Il nonno tirò una boccata di pipa e socchiuse gli occhi, creando una pausa piena di suspense (che allora si chiamava cagotto). "Beh, eravamo a metà della gola, "prosegui'", "tirava un vento gelido e io aguzzavo gli occhi nel nebbione, cercando di vedere la strada. Il cavallo ansimava, e i denti di Favilla battevano nel buio, 'ta-ta-ta-ta', sembrava di sentire beccare un picchio, e allora dissi 'Ohè Favilla, te la stai facendo sotto?'. ma dicevo cosi' solo per fare lo spavaldo, in verità avevo una gran paura anch'io! e in quel momento guardo verso l'abetaia e cosa vedo? Due braci rosse, due occhi di bestia che mi guardano minacciosi."
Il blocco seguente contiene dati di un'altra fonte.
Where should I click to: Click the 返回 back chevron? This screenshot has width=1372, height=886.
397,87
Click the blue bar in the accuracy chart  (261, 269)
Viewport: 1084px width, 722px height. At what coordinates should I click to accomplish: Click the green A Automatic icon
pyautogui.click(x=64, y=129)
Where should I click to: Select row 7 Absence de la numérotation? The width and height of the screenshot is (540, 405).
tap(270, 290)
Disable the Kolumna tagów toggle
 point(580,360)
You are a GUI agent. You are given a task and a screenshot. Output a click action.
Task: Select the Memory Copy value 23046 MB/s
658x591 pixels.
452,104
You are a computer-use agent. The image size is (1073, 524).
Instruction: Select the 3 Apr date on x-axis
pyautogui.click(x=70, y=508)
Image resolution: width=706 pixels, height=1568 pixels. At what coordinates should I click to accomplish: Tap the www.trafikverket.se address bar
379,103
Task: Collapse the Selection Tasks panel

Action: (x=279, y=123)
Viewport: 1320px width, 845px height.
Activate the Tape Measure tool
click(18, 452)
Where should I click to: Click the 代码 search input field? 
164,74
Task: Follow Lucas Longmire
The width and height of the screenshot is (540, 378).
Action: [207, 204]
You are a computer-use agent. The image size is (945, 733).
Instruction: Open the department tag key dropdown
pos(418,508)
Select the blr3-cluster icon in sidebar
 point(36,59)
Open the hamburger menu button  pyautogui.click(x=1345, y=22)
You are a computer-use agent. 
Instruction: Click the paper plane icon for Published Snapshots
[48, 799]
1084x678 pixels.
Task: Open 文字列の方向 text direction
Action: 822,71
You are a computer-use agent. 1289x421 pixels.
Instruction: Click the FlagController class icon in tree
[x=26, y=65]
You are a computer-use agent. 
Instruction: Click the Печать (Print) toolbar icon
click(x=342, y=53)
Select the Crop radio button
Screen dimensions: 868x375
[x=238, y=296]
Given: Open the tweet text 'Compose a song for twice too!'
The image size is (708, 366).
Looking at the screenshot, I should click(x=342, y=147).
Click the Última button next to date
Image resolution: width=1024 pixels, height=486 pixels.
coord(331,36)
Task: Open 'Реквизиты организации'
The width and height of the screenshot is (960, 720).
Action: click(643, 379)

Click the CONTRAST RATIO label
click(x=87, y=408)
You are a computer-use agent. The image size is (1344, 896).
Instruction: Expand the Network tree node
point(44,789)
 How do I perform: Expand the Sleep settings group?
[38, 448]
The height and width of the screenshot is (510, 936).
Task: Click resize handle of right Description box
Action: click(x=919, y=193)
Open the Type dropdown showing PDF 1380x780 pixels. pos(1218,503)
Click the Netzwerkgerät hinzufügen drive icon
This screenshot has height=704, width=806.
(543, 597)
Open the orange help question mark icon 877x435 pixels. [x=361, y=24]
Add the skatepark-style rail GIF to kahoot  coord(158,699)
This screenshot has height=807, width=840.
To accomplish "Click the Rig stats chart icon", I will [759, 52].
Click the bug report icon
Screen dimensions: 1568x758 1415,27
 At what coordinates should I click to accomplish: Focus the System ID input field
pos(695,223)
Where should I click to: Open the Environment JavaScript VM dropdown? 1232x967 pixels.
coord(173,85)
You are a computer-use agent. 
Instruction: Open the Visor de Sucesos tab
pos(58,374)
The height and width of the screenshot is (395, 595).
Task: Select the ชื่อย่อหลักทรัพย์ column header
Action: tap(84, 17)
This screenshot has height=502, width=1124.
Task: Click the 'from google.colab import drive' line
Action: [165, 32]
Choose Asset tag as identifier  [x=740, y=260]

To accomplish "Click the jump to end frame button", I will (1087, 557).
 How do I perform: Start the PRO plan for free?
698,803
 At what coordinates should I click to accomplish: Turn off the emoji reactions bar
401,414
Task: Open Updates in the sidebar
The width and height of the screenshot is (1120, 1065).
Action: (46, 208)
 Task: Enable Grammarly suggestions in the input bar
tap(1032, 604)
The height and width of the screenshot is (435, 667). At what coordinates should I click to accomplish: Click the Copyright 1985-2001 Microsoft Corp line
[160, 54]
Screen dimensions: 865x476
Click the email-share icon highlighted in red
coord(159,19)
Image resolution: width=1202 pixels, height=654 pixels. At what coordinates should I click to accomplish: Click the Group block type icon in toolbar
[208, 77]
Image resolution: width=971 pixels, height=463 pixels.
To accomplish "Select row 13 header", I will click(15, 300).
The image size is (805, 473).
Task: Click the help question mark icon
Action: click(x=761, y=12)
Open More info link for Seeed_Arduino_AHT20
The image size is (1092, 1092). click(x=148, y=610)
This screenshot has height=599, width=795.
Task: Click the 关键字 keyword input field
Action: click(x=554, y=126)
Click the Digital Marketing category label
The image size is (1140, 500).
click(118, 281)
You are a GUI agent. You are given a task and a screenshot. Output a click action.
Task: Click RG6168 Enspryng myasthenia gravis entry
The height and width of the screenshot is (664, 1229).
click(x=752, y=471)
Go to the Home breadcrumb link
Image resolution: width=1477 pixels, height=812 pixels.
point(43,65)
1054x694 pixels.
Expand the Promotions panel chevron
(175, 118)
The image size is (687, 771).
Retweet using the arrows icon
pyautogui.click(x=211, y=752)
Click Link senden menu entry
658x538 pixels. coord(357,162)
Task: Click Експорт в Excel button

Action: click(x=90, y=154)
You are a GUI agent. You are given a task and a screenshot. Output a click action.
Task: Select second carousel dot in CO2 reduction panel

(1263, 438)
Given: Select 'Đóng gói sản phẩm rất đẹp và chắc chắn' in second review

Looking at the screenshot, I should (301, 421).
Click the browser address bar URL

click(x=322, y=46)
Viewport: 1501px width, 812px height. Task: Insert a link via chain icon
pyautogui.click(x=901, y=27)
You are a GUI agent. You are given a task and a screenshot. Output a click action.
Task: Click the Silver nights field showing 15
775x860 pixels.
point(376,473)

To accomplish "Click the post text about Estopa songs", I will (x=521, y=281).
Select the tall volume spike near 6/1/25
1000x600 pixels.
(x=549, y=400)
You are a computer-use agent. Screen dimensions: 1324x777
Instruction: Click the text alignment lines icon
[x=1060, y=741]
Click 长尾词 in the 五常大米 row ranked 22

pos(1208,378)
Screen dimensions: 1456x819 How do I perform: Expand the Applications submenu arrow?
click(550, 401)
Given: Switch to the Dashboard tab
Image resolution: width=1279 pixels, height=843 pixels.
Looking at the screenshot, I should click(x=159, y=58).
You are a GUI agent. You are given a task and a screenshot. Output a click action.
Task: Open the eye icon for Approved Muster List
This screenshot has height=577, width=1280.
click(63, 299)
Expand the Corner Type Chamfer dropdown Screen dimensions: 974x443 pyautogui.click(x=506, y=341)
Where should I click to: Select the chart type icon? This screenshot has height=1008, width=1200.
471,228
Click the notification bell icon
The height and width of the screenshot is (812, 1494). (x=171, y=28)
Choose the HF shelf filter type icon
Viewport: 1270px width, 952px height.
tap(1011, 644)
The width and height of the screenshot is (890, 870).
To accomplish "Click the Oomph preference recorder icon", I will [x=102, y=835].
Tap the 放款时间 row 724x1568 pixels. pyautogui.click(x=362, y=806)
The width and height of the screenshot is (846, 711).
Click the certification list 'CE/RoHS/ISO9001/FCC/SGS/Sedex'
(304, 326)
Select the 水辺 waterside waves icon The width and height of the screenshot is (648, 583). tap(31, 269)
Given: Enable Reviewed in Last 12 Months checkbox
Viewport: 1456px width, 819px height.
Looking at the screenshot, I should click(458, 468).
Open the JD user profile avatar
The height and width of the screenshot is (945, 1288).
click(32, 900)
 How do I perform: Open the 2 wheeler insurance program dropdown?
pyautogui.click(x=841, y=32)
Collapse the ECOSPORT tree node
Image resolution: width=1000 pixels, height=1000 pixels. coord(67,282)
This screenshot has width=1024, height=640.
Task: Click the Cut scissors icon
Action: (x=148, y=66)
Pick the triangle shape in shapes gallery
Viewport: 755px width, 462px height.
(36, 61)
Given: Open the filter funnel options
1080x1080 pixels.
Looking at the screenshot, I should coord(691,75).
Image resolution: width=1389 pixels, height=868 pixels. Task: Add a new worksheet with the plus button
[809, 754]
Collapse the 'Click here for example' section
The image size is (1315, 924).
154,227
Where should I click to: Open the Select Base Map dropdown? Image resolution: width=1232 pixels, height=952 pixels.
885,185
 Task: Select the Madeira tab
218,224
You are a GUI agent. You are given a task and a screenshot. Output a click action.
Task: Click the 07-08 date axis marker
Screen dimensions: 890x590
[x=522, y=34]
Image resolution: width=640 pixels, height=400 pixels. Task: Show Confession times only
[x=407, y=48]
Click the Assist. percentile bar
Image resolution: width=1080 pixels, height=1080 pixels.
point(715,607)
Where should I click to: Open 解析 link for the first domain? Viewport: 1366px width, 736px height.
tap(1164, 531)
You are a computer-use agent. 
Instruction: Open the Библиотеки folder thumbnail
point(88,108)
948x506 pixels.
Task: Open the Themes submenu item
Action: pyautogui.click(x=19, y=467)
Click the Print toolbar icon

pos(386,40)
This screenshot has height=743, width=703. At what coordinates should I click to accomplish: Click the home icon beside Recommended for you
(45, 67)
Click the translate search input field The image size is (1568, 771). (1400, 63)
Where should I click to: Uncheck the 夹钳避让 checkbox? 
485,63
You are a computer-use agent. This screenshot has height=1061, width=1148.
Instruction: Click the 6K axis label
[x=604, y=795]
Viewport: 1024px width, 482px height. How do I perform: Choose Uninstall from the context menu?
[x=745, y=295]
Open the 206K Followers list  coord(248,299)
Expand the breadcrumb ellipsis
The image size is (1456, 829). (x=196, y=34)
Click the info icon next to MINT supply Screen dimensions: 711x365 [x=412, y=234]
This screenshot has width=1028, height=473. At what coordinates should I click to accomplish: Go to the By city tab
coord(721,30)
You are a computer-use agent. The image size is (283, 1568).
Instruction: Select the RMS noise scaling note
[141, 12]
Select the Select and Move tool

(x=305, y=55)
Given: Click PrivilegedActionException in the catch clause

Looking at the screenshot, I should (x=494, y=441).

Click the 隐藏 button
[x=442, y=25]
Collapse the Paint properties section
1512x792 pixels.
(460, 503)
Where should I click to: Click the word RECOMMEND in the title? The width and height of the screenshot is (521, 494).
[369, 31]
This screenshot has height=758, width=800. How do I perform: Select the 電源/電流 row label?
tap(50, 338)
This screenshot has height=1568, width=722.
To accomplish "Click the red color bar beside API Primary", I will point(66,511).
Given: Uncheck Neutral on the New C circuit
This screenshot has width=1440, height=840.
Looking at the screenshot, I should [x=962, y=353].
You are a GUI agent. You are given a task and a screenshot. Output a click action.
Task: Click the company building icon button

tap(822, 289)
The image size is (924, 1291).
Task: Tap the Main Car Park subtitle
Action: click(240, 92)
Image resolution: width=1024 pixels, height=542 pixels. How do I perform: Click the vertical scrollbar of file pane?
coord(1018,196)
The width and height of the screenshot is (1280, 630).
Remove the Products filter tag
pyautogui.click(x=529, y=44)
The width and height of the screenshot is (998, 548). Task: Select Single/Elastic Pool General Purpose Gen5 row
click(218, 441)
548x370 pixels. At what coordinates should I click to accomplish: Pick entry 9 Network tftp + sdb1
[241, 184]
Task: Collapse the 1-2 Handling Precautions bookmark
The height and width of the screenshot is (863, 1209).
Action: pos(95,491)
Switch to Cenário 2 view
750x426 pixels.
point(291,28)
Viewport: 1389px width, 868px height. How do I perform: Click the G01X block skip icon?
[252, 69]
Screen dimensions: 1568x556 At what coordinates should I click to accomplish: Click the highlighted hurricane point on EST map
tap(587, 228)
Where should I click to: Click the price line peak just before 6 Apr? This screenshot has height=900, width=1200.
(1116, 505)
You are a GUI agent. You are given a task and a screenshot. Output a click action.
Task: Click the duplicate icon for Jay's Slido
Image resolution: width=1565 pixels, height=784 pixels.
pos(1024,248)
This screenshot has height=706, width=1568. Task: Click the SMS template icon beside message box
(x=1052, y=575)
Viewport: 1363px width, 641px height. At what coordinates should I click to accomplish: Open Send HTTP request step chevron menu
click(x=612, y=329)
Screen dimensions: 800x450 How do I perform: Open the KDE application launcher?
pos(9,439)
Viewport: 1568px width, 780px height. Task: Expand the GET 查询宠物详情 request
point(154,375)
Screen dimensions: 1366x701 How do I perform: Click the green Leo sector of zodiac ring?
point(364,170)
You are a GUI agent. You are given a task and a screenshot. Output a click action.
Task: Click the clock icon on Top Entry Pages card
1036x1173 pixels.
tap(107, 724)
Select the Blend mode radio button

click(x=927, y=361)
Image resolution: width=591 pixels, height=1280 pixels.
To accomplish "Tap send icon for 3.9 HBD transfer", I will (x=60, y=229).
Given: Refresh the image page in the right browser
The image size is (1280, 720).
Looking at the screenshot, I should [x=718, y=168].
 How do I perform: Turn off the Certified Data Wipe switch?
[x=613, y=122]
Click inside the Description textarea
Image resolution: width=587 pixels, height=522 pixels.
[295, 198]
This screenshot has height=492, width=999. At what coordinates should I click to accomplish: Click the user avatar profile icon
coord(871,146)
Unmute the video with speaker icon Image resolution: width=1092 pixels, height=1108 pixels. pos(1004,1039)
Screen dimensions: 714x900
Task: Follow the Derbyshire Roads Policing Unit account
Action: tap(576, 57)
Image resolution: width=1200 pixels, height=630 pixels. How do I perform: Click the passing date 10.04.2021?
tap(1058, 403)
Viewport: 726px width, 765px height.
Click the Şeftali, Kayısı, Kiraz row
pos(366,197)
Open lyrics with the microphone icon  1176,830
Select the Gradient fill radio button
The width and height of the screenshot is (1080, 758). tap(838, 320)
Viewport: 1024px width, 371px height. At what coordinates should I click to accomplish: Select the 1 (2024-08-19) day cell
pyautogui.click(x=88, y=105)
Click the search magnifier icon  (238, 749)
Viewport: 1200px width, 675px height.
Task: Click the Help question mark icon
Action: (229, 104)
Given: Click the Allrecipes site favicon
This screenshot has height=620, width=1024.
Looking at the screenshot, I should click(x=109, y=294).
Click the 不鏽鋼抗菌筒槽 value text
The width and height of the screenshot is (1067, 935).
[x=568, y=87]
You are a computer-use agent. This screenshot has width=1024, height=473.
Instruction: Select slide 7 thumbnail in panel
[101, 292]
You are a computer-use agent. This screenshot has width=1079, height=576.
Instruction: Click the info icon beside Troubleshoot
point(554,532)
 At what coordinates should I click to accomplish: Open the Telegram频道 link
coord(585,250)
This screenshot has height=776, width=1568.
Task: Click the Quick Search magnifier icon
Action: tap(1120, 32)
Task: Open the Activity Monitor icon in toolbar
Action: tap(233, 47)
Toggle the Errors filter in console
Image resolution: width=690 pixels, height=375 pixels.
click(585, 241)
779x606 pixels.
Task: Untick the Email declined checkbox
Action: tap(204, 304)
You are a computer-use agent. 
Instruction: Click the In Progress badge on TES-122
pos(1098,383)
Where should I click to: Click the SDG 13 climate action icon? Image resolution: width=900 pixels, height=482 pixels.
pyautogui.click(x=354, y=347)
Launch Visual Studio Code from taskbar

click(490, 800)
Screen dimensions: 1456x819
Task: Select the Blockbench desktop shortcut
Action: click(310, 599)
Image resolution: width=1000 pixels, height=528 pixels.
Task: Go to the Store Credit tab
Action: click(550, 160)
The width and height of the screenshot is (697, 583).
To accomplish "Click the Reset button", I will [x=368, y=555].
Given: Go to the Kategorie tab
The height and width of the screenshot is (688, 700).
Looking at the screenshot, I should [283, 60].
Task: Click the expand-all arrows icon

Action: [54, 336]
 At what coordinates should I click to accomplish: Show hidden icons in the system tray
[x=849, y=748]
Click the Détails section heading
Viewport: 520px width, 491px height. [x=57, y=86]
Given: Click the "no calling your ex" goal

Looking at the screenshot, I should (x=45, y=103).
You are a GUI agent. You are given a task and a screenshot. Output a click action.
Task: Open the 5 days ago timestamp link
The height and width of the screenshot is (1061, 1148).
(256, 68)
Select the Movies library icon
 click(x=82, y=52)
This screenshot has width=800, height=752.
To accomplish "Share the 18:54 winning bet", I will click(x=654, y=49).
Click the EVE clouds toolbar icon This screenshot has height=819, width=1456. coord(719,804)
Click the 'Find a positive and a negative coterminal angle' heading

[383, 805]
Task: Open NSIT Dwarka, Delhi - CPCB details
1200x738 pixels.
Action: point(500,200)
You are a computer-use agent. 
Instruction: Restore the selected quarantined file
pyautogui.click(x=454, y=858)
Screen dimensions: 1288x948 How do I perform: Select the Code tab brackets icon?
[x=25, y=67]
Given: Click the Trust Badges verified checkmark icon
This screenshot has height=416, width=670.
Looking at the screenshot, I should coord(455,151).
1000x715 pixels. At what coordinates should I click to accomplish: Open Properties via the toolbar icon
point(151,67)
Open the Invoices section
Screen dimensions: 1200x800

Il nonno fece una pausa ancor più lunga; si sentiva solo lo scoppiettio del fuoco, e le sedie cigolare. I nostri cuori battevano forte, immaginando Nerofumo pronto a balzare e mordere la gola. E improvvisamente tutto accadde. Nell'aria si diffuse un rumore di carta stagnola stropicciata, un crepitare sinistro, i capelli del nonno si rizzarono sulla testa, il fuoco diventò nero - giuro - nero come la pece, e dal camino entrò qualcosa di spaventoso, qualcosa che faceva il rumore di un drago e di una trebbiatrice insieme, ci fu un lampo abbagliante, uno schianto, le braci volarono come farfalle infuocate e una nube di cenere riempi' l'aria.

Quando il mostro se ne andò, c'era una gran puzza di strinato ed eravamo neri come fuliggine. Il ciocco nel camino era carbonizzato e il gatto, nudo e pelato, sembrava una gallina lessa. Un fulmine era sceso dalla cappa, un caso su un milione. Si disse che era stato attirato da un vassoio d'argento sulla tavola, oppure dai denti d'oro del nonno.

Per altri, invece, era stato evocato dal racconto spaventoso. "Il diavolo," disse una vecchia, "invidia chi sa far più paura di lui." Non ci furono feriti, o morti o danni eccessivi. Ma qualcosa di terribile era accaduto: il nonno centrato dal fulmine, si era rotto.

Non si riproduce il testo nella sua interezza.